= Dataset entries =
::::::::::

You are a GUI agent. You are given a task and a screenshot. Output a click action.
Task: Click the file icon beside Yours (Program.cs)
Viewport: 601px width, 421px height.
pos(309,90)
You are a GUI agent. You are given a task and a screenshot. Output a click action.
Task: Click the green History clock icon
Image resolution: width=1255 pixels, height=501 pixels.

::::::::::

= WHAT THIS TASK INVOLVES =
Output every entry word for word.

= RESULT OF THE TASK =
You are a GUI agent. You are given a task and a screenshot. Output a click action.
Task: Click the file icon beside Yours (Program.cs)
Viewport: 601px width, 421px height.
pos(309,90)
You are a GUI agent. You are given a task and a screenshot. Output a click action.
Task: Click the green History clock icon
Image resolution: width=1255 pixels, height=501 pixels.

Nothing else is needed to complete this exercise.